▶ Material supplied
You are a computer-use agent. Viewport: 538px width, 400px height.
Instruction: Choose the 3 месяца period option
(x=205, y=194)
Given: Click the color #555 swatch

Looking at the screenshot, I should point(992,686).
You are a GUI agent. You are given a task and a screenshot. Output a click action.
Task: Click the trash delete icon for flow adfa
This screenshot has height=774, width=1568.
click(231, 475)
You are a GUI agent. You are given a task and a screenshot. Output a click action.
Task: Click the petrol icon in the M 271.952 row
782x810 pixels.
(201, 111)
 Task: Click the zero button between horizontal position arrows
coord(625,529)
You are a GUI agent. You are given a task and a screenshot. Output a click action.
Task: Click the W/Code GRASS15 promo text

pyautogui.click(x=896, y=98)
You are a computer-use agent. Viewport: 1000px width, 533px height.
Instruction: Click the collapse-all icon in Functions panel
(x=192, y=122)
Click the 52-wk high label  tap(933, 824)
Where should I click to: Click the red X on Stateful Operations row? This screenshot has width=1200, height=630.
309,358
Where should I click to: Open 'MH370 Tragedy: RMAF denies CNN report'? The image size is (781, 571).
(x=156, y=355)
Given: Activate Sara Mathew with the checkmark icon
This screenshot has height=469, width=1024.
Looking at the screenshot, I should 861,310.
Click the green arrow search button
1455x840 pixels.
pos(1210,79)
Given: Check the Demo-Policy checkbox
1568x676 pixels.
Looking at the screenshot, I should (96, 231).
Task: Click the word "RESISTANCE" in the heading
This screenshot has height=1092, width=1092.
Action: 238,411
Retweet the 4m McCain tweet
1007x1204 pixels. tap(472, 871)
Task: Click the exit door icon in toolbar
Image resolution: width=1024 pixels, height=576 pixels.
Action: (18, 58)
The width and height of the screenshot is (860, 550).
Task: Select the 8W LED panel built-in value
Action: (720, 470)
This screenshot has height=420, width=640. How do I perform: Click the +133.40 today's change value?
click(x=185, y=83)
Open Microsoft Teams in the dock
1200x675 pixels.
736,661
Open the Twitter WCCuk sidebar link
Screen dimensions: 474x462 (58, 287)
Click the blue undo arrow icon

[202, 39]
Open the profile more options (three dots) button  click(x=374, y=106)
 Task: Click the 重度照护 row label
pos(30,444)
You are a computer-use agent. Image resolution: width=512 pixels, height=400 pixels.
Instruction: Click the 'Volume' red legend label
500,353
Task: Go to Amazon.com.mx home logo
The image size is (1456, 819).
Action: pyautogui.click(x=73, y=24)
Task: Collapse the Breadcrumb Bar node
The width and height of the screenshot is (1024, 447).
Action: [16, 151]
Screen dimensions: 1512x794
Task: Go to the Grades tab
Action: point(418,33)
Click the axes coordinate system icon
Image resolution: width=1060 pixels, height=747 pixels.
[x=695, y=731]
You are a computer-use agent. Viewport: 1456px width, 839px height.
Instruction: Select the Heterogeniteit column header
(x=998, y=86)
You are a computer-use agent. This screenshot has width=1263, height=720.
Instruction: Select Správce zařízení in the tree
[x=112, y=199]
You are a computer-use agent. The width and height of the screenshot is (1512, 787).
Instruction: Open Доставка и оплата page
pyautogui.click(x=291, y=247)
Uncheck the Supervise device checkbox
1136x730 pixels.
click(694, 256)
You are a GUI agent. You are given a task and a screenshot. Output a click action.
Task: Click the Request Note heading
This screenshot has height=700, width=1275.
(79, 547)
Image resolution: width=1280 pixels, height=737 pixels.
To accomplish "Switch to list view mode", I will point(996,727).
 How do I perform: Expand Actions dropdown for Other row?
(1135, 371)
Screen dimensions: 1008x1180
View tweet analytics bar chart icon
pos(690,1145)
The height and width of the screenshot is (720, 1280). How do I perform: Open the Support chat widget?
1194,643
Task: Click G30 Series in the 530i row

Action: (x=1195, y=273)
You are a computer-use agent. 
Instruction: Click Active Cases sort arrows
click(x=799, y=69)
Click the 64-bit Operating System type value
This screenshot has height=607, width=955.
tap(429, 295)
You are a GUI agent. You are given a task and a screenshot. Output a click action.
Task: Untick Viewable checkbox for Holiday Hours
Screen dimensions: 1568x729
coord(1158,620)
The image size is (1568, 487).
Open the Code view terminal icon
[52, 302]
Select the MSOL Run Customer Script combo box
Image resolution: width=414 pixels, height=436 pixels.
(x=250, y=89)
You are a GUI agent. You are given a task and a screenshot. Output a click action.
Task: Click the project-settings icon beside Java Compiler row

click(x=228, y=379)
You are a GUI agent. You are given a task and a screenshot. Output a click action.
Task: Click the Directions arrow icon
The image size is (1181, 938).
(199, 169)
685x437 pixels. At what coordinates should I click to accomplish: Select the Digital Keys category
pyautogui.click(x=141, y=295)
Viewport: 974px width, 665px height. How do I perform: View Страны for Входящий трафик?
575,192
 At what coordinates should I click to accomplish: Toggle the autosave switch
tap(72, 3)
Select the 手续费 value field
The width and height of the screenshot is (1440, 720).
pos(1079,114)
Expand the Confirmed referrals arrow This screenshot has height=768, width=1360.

▶ What the task requires
Each line above that contains the word "heading" must be copied.

▶ Your response
Task: Click the word "RESISTANCE" in the heading
Task: Click the Request Note heading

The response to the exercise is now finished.